• **Bereitgestellter Text**:
# # # # #

Drucken
Kategorie: Zeitgeschehen
Bildschirmfoto 2019 12 05 um 00.07.34Offener Brief einer  Hausfrau an Finanzminister Scholz

Adele Hübner-Neuwerk

Insel Neuwerk (Weltexpresso) - Sehr geehrter Herr Minister, jetzt ist der Kelch an Ihnen vorrübergegangen und mit der SPD können sich andere herumärgern. Sie haben den Kopf  wieder frei für unsere Finanzen, um die es ja nicht so schlecht steht. Da war es doch wirklich nicht nötig, einem kleinen Verein wie der VVN die Gemeinnützigkeit abzusprechen. Auf das bisschen Geld  sind Sie doch nicht angewiesen.

Dass das Berliner Finanzamt ausgerechnet Leute zur Kasse bittet, deren Eltern oder Großeltern gegen Hitler gekämpft haben, macht doch keinen guten Eindruck. Sie selbst mit Ihren 61 Jahren haben ja davon nichts mitbekommen. Dass angeblich nur Kommunisten  betroffen sind, stimmt ja  nicht. In der Vereinigung der Verfolgten des Naziregimes sind auch andere Menschen. Im „Weser-Kurier“ stand, dass die Bremer SPD-Landesvorsitzende Sascha Aulepp jetzt aus Protest Mitglied geworden ist.

# # # # #

• **Dateneinträge**:
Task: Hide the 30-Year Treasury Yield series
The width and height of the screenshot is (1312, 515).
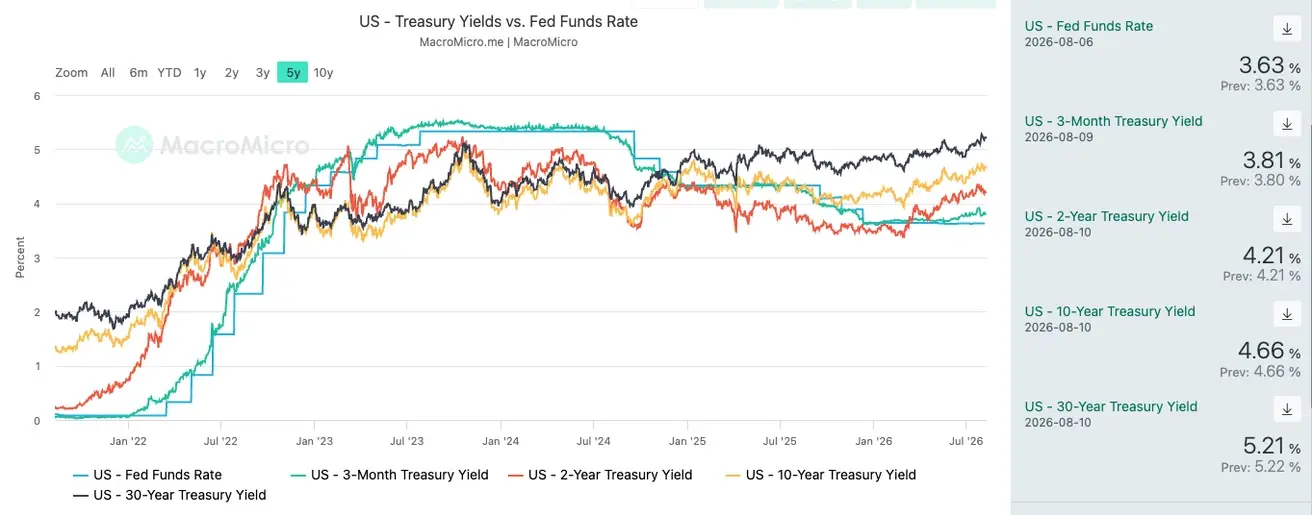Action: 169,495
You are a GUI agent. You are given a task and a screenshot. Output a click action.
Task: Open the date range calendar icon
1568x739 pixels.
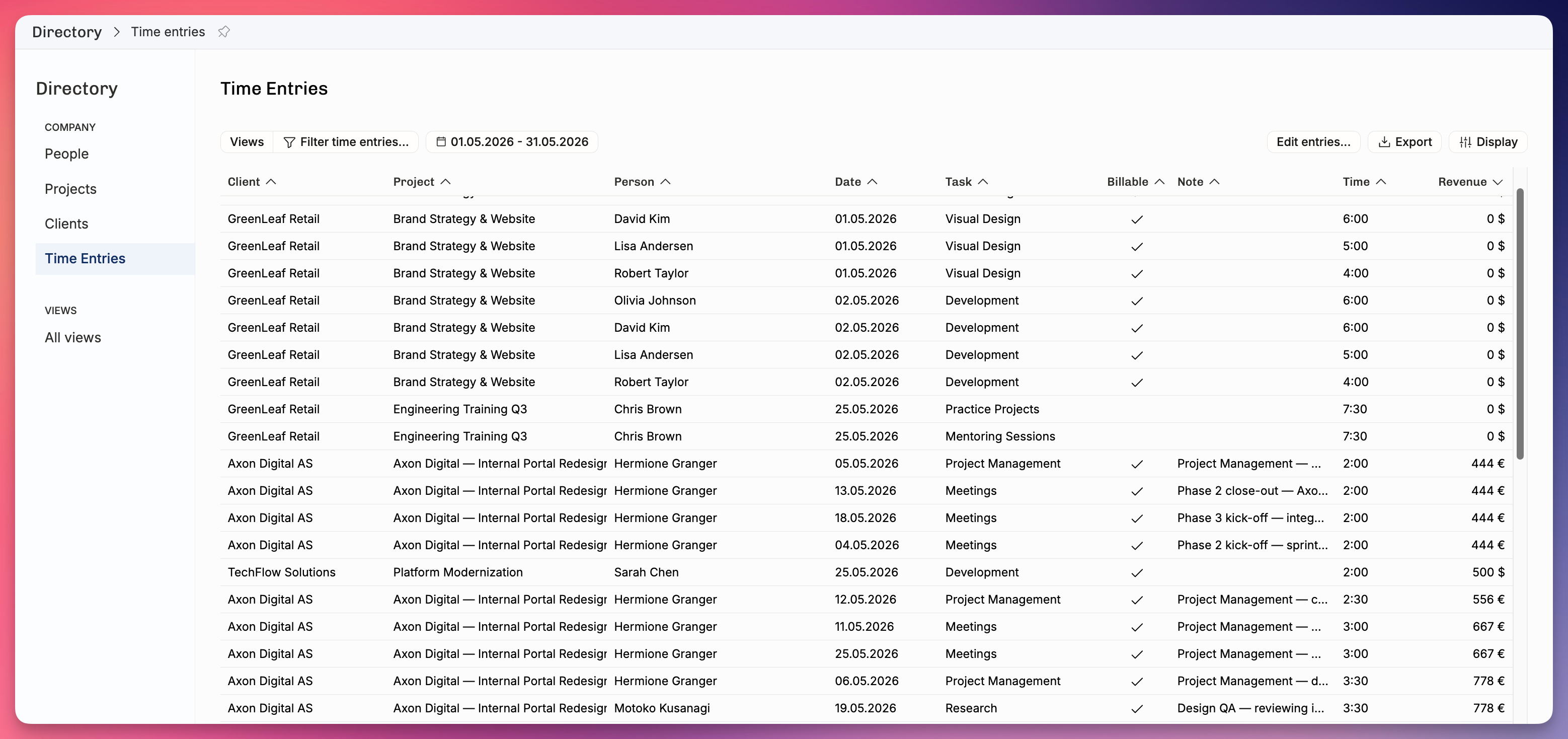[x=441, y=142]
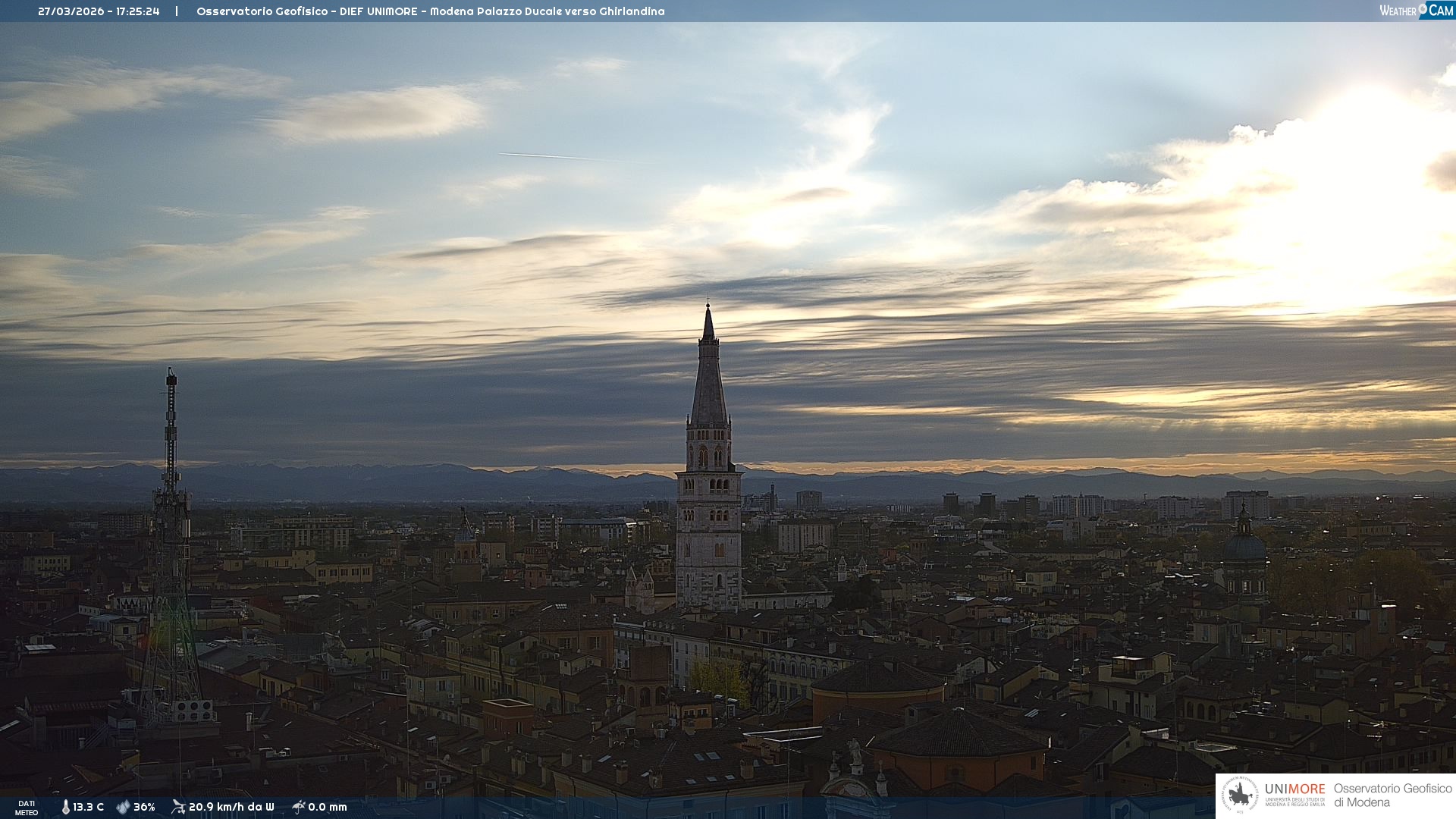
Task: Click the thermometer temperature icon
Action: [x=65, y=807]

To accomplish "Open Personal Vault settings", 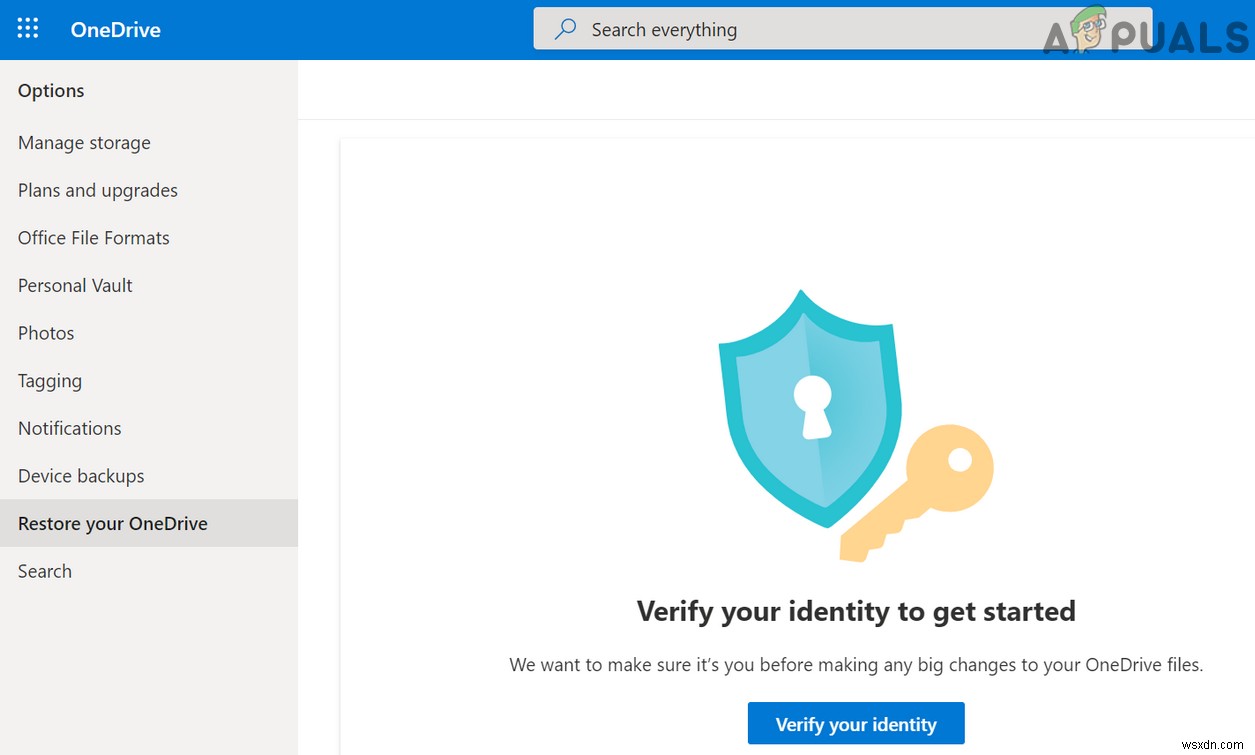I will [x=75, y=285].
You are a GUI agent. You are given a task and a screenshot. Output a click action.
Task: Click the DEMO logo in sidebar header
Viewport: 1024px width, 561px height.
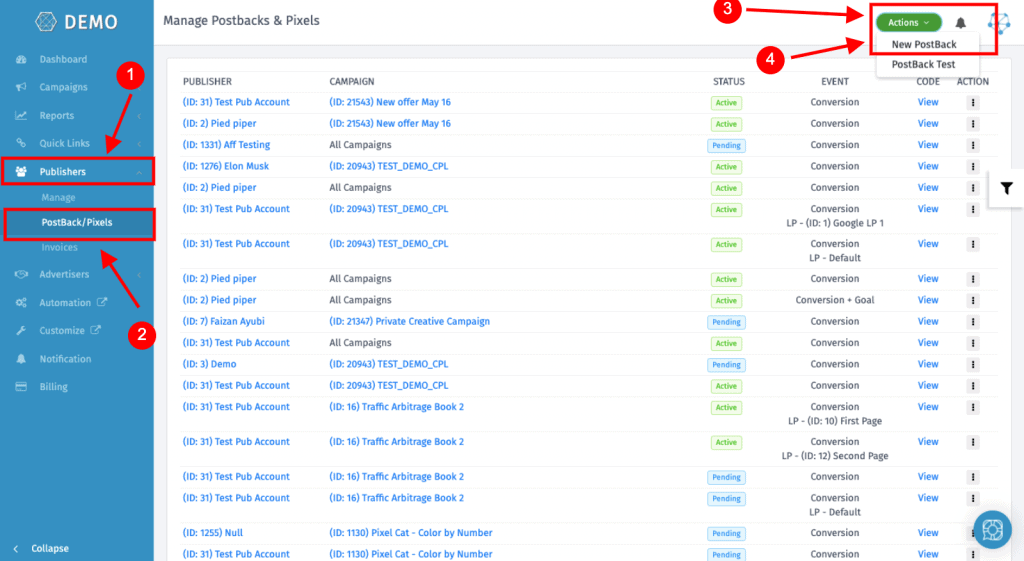76,22
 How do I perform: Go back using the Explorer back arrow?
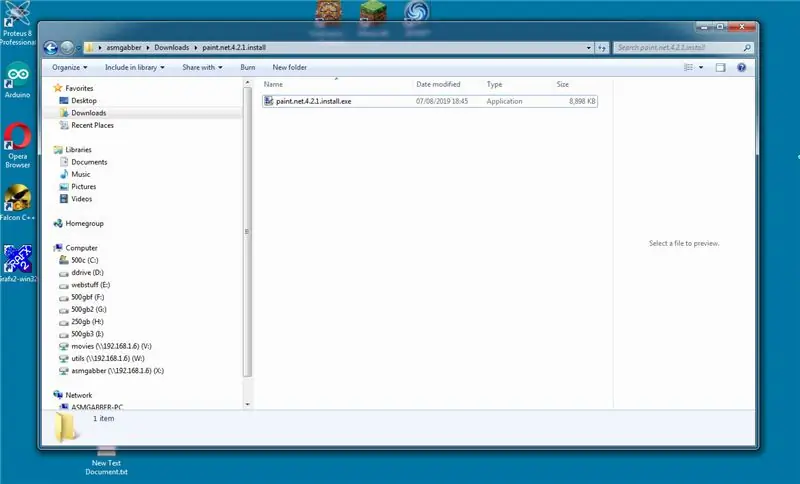pyautogui.click(x=51, y=48)
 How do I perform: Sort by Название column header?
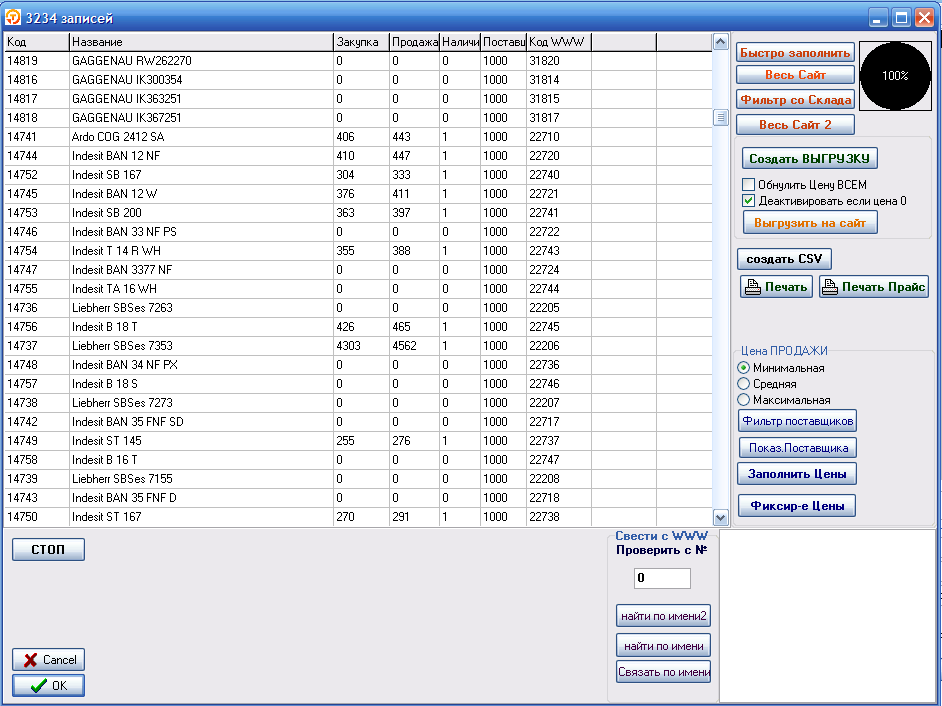point(200,42)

# # # # #

• **Aufgabenbeschreibung**: Kopieren Sie aus dem offenen Brief an Finanzminister Scholz den Abschnitt von „Dass das Berliner“ bis einschließlich „Mitglied geworden ist.“ unverändert.

• **Antwort**:
Dass das Berliner Finanzamt ausgerechnet Leute zur Kasse bittet, deren Eltern oder Großeltern gegen Hitler gekämpft haben, macht doch keinen guten Eindruck. Sie selbst mit Ihren 61 Jahren haben ja davon nichts mitbekommen. Dass angeblich nur Kommunisten  betroffen sind, stimmt ja  nicht. In der Vereinigung der Verfolgten des Naziregimes sind auch andere Menschen. Im „Weser-Kurier“ stand, dass die Bremer SPD-Landesvorsitzende Sascha Aulepp jetzt aus Protest Mitglied geworden ist.